“Tens of millions” at risk from Filecoder due to “mass email spam event” targeting small businesses, British police agency warns

Tens of millions of computer users are at risk from Filecoder due to a “mass spamming event”,  detailed in an alert from Britain’s National Cyber Crime Unit.

The malware, identified by ESET as Win32/Filecoder, is transmitted via emails that appear to come from banks and financial institutions, the National Cyber Crime Unit warns.

“The emails may be sent out to tens of millions of UK customers, but appear to be targeting small and medium businesses in particular. This spamming event is assessed as a significant risk,” the NCU warned, as reported by The Register.

“The emails carry an attachment that appears to be correspondence linked to the email message (for example, a voicemail, fax, details of a suspicious transaction or invoices for payment),” the agency warns.

Filecoder works by encrypting the user’s files, displaying a countdown timer, and demanding a ransom of 2 bitcoins (approx $946), the NCU said. The British agency says that it “would never endorse the payment of ransom to criminals and there is no guarantee that they would honour the payments in any event.”

Lee Miles, Deputy Head of the NCCU says “The NCA are actively pursuing organised crime groups committing this type of crime. We are working in cooperation with industry and international partners to identify and bring to justice those responsible and reduce the risk to the public.”

The Register describes the encryption Filecoder uses as “virtually unbreakable” in its report.

The British agency’s warning follows a message from the U.S. Computer Emergency Response Team (US-CERT) a warning of an “increasing number” of infections with Cryptolocker, as reported by We Live Security here.
ESET Malware Researcher Robert Lipovsky says, “We’ve noted a significant increase in Filecoder activity over the past few summer months,” in a detailed blog post where Lipovsky says, “We hope to answer the many questions we’re getting about this issue.

Lipovsky’s report on We Live Security showed countries that were being targeted with the malware – delivered via drive-by downloads and email attachments, among other common infection methods. At the time, Russia, Spain and Italy were the site of most infections.
US-CERT’s warning said that in the U.S., the malware, “appears to have been spreading through fake emails designed to mimic the look of legitimate businesses and through phony FedEx and UPS tracking notices,” the agency said.  “ In addition, there have been reports that some victims saw the malware appear following after a previous infection from one of several botnets frequently leveraged in the cyber-criminal underground.

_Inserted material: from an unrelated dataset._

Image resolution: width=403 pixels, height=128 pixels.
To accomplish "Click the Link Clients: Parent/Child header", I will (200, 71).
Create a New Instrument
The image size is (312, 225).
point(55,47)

“To decrypt files, you need the private key,” the Trojan warns users, “The single copy of the private key is on a secret server. The server will destroy the key after the time specified in this window. After that, nobody will be able to restore the files.”
PC Authority said that on 1 November, a variant of the Trojan allowed users to recover “past deadline” by paying an even bigger sum – 10 bitcoins, or $3,000.

The malware affects Windows users running Windows 7, Vista and XP.

The threat is not an empty one, Lipovsky says, “Unfortunately, in most cases, recovering the encrypted files without the encryption key is nearly impossible.”

With quick action, users can sometimes recover data – but the best defense is caution. A guide to how to defend against ransomware is here. The most important advice is to back up data, according to Lipovsky.

“If they have backups, than the malware is merely a nuisance,” says ESET researcher Robert Lipovsky. “So, the importance of doing regular backups should be strongly reiterated.